::: DATA :::
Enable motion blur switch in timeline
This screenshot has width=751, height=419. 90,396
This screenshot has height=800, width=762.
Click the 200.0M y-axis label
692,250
:::
:: EXERCISE BRIEF ::
In this exercise, give every record above again exactly.

:: COMPLETED TASK ::
Enable motion blur switch in timeline
This screenshot has width=751, height=419. 90,396
This screenshot has height=800, width=762.
Click the 200.0M y-axis label
692,250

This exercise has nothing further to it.